§ Seu objetivo
Dê prosseguimento ao trecho sobre canções que abordam o contato extraterrestre, partindo da última frase apresentada.

§ Trecho fornecido

━━━━━━━━━━

A canção foi inspirada no Dia do Contato Mundial, um evento real que aconteceu em março de 1953. Uma organização conhecida como International Flying Saucer Bureau enviou um boletim aos seus membros pedindo a eles para, coletivamente, propagarem uma mensagem telepática aos extraterrestres em determinado dia e hora. A mensagem começava com a mesmas palavras do título da canção do Klaatu. A música se tornou tão popular que foi gravada posteriormente por várias bandas, incluindo The Carpenters.
David Bowie
Não há como fazermos um apanhado amplo sobre bandas que trabalharam o tema do contato extraterrestre sem falar do único e absoluto David Bowie, recentemente falecido. Embora o ídolo inglês tenha formado sua primeira banda com 15 anos de idade, em 1962, foi em 1969 que ele atingiu o sucesso comercial com o lançamento da conhecida música Space Oddity [Estranheza Espacial]. A canção apresentava um astronauta ficcional chamado Major Tom e falava sobre o programa espacial — a oportunidade não poderia ser melhor, pois foi apresentada apenas cinco dias antes do lançamento da Apollo 11.

━━━━━━━━━━

§ Informações fornecidas

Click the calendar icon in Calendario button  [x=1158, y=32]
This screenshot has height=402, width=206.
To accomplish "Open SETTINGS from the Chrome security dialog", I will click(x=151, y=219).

━━━━━━━━━━

§ Área de resposta
Bowie continuou explorando temas como o espaço e inteligência alienígena, o que o levou a fazer um de seus álbuns mais influentes, Ziggy Stardust and the Spiders from Mars [Ziggy Stardust e as Aranhas de Marte], em 1972. A peça era focada em seu alter ego, um músico de rock chamado Ziggy Stardust, que agia como mensageiro de uma espécie extraterrestre. O trabalho criou controvérsias por cobrir temas como exploração sexual, política e opressão. Além disso, incluía uma das mais conhecidas músicas de temática alienígena, Starman. Outras faixas também falavam sobre o assunto, incluindo Loving the Alien [Amando o Alienígena], Looking for Satellites [Procurando por Satélites], I Took a Trip on a Gemini Spaceship [Eu Viajei em uma Espaçonave Gemini] e She Was Born in a UFO [Ela Nasceu em um UFO].
O interesse de Bowie pelo assunto, porém, foi bem além de sua criação musical — ele era fascinado pela ideia de raças extraterrestres e usou muito de seu tempo livre pesquisando sobre Ufologia. Por vezes interrompia entrevistas para checar, no céu, sinais
de atividade extraterrestre. Ao longo dos anos, Bowie teve numerosos avistamentos que provavelmente o influenciaram em sua composição.
A música que veio para ficar
Para finalizar, queremos falar sobre a cantora Helen Wheels, que tocou com a banda The Helen Wheels Band de 1977 a 1987 e depois juntou-se à Skeleton Crew. Helen também escreveu letras para o grupo Blue Oyster Cult. Paralelamente à sua carreira musical, ela ganhou vários prêmios de fisiculturismo. Quando era jovem, Helen Robbins, seu nome real, e seu irmão Peter foram abduzidos no terraço de sua casa em Rockville, em Long Island, no estado de New York.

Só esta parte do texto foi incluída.